After training, we can visualize the classification and regression metrics logged by the multitask probing using TensorBoard. The logged metrics are stored in the lightning_logs folder by default. They contain the R2 score (coefficient of determination), the explained variance (EVar), the Pearson Correlation Coefficient (PCC) for age regression and the accuracy, balanced accuracy, F1-score (weighted and macro), precision (macro) and recall (macro) for sex classification.

def get_last_log_version(logs_dir="lightning_logs"):
    """Return the last Lightning log version as an integer."""
    versions = []
    for d in os.listdir(logs_dir):
        match = re.match(r"version_(\d+)", d)
        if match:
            versions.append(int(match.group(1)))
    return max(versions) if versions else None


log_dir = f"lightning_logs/version_{get_last_log_version()}/"

# Reload the log file
ea = event_accumulator.EventAccumulator(log_dir)
ea.Reload()
metrics = [
    "task0/R2",
    "task0/PCC",  # Pearson Correlaction Coefficient
    "task0/EVar",
    "task1/accuracy",
    "task1/balanced_accuracy",
    "task1/f1_macro",
    "task1/precision_macro",
    "task1/recall_macro",
    "task1/f1_weighted",
]
# fetch all events
scalars = {m: ea.Scalars(m) for m in metrics}

Once all the metrics are loaded, we plot them as the number of training steps increases.
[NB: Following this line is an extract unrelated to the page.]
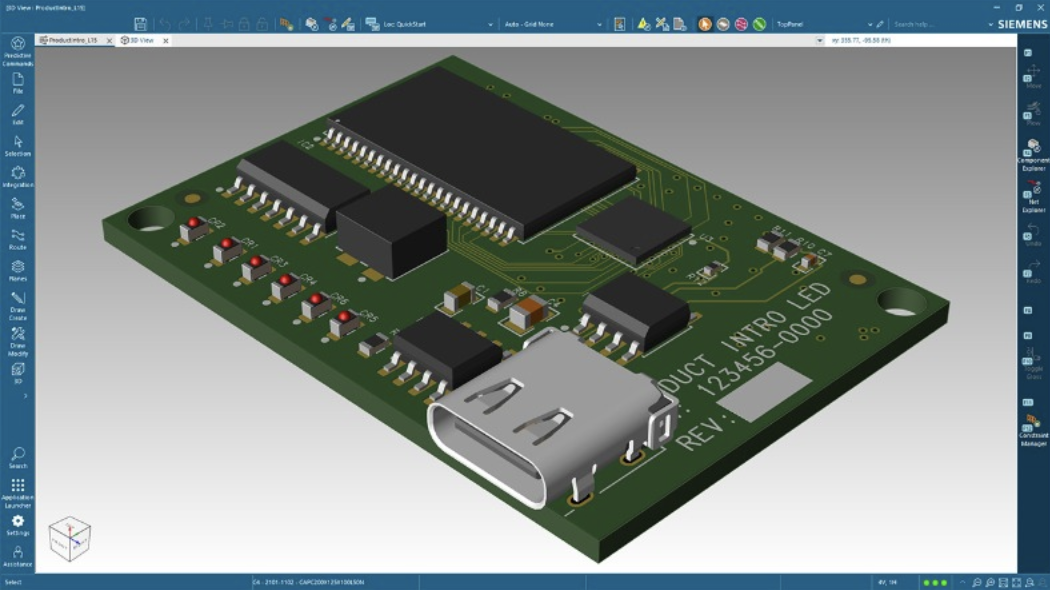Open the Route tools in left sidebar
Image resolution: width=1050 pixels, height=590 pixels.
(18, 239)
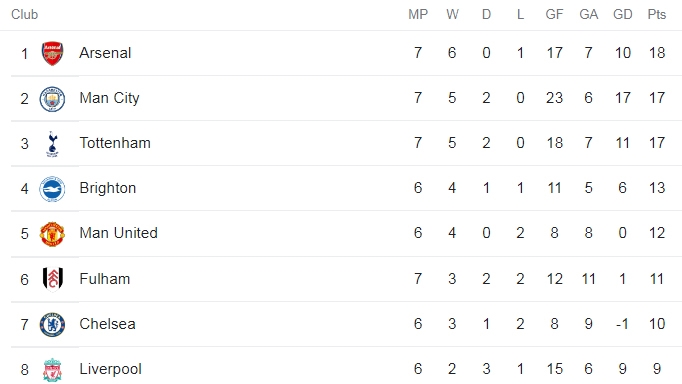
Task: Open the Arsenal team name link
Action: click(105, 53)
We create two subplots, one for each task (age regression and sex classification).

def plot_task(ax, task_prefix, title):
    task_metrics = [m for m in metrics if m.startswith(task_prefix)]
    for m in task_metrics:
        steps = [s.step for s in scalars[m]]
        values = [s.value for s in scalars[m]]
        ax.plot(steps, values, label=m.split("/")[1])
    ax.set_title(title)
    ax.set_xlabel("Step")
    ax.set_ylabel("Metric Value")
    ax.legend()
    ax.grid(True)


fig, axes = plt.subplots(1, 2, figsize=(10, 5))
plot_task(axes[0], "task0", "Task 0: Age Regression")
plot_task(axes[1], "task1", "Task 1: Sex Classification")
plt.tight_layout()
plt.show()

Conclusions

In this notebook, we have shown how to use the model probing callbacks available in NIDL to monitor the evolution of the data representation during training of embedding models such as SimCLR and y-Aware Contrastive Learning. We have seen how to use the ClassificationProbingCallback for single-task probing and the MultitaskModelProbing for multi-task probing. These callbacks allow to train standard machine learning models (e.g. logistic regression, ridge regression, SVM) on the learned representation at regular intervals during training and log the relevant metrics to TensorBoard. This provides insights on what concepts are being learned by the model and how the representation evolves to become more suitable for downstream tasks.